The premise behind the design of disposable wooden chopsticks is also causing wastefulness: Once used, throw it away. But in the resourceful hands of ChopValue SG, discarded chopsticks take on a second lease of life as panels for various applications – from serve ware and home office setups to decorative pieces.
By Yap Shi Quan
Disposable chopsticks are the product resulting from the fast-paced social life; it is convenient and even considered “hygienic” as they are discarded after use. Traditionally made from wood, disposable chopsticks are now mostly made from bamboo instead as it is more economical and environmentally friendly. And with sustainability awareness on the rise, more innovations are being placed to give these disposable items a second life, one of which is from ChopValue, a company that upcycles used disposable chopsticks into panels that can be used for a range of purposes.
ChopValue is a circular economy furniture and design company headquartered in Vancouver, Canada. Since its founding in 2016, the company has recycled over 33 million chopsticks. In April last year, ChopValue announced the opening of its first international franchise in Singapore which will serve as the flagship and training facility for its regional expansion. Spearheaded by Evelyn Hew, managing director at ChopValue SG, the Singapore office has outlined its aim to transform 35 million chopsticks within the first three years in business – that is equivalent to 100 tonnes of urban resources that would otherwise be discarded.

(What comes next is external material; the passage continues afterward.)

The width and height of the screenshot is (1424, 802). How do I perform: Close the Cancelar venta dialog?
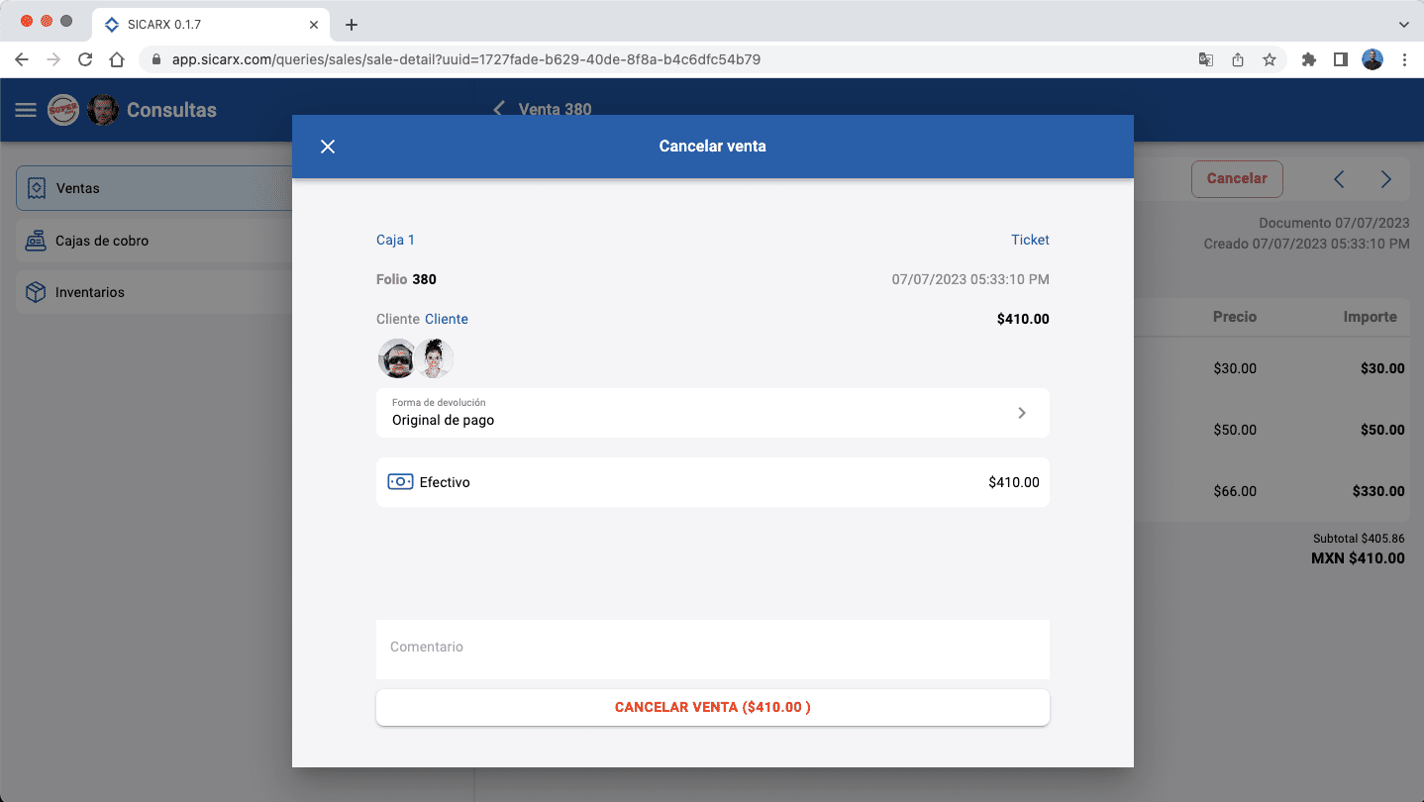click(x=328, y=147)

She told Wood in Architecture: “In Singapore, we throw out at least 500,000 chopsticks every single day. We see that as a potential to divert them away from our waste stream, which could have landed in our incineration plant.
“We also see bamboo as a renewable resource. Typically, bamboo has a denser composition than softwoods and is, therefore, more resistant to environmental changes and scratch-resistant, both of which make utilising bamboo advantageous compared to wood-based products. Our conversion of chopsticks into products extends their lifetime indefinitely, thereby extending the time that carbon dioxide remains stored as well.”
Although disposable chopsticks do not constitute a large portion of the waste generated in Singapore each year, Hew expressed hope that ChopValue SG’s presence will inspire others to transform other urban harvests into a viable resource, and added: “We hope that with ChopValue SG’s presence, we can lead the way for an alternative view of how to handle the waste we create.”